There are two problems that have not been solved when learning complements
1. Why a series of bitwise inverted operations can be converted into the correct complement
2. Where is the convenience of using complement code than original code?
1. Get the complement by bit-wise inversion operation
For example, the decimal number 59 converted into an eight-digit binary number is 59-32 => 27-16 => 11-8 => 3-2 => 1
0011 1011
If it is -59, the binary code is 1011 1011
The first convenience of using the inverse code than using the original code is that the value range can be increased by one. The 8-bit binary range is -127~127
The range of complement is -128~127
Our normal operation to obtain the complement is that the sign bit remains unchanged, the other valid bits are inverted bit by bit, and then the last bit is added by 1 to get,
Then the calculation definition of the complement is [complement]=M+[original] where the overflow bit is directly discarded. Where M=2^n
There are two cases here, the first is the case of positive numbers , such as the binary original code of 59 0011 1011
If M is added, the most significant bit of 1 0011 1011 overflows and rounds it down, so the complement of a positive number is the same as the original code.
Then according to the simple operation, reserve the sign bit 0, other bits are inverted 0100 0100 and the last bit plus one is 0100 0101. Obviously, positive numbers cannot be taken in this way, so these words above are nonsense....sorry
The second case is a negative number , for example, -59 and complement binary code is calculated
1011 1011
1100 0101
It can be seen that if the last digit does not add 1, and only the bitwise inversion operation is performed, the two numbers must add up to 1111 1111, then this number plus one is 1 0000 0000, which is M
Therefore, according to this calculation, -[original]+[complement]=M satisfies the definition of complement calculation, so this method can be used to calculate the complement of negative numbers. ok
2. Where the complement code is more convenient than the original code
The description in all related books is the original code. In the calculation, it is necessary to consider the symbol and the actual addition and subtraction operation and carry out the corresponding definition, but the complement is not the same, it is ok to add it directly
There are three situations here, one is positive + positive, the other is positive + negative, and the third is negative + negative
The first
Positive number + positive number is definitely as convenient as the original code, the sign bit is 0, then it is the same as ordinary addition.
The second
Positive + negative
If it is the original code, there are indeed many inconveniences. The absolute value and the final sign must be considered.

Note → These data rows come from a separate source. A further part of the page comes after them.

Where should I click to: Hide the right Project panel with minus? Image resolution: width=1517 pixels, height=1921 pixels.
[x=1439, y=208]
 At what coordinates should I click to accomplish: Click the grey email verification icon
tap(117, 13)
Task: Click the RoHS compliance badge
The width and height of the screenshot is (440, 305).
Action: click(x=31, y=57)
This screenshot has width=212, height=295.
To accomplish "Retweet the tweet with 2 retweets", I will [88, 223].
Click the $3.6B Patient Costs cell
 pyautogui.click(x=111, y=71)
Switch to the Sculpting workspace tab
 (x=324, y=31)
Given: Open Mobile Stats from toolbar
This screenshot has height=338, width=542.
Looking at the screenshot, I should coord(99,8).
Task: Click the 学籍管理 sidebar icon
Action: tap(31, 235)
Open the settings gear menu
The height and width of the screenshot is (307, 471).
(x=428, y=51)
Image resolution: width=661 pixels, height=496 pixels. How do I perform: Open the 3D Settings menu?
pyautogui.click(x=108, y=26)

For example, if the calculation of 59-26 is the original code, the sign and absolute value of both parties should be considered, if it is the complement code calculation
-26 is 1001 1010 and the complement is 1110 0110
59 is 0011 1011
The two's complement is 1 0010 0001 and the highest bit overflow is 33
The same goes for negative numbers + negative numbers
That is, the complement code turns the operation of adding a negative number into adding a positive number, and how does this positive number come from?
It is equivalent to a clock. If you need to reduce the pointer by two hours, you can also dial 10 hours to solve the problem. An 8-bit binary number is equivalent to a large dial with 128 graduations.
The one's complement is equal to the one's complement +1, the one's complement is subtracted from the original number from 127, and adding one is equivalent to subtracting the original number from 128. Adding this number to the subtracted number will just subtract the previous number.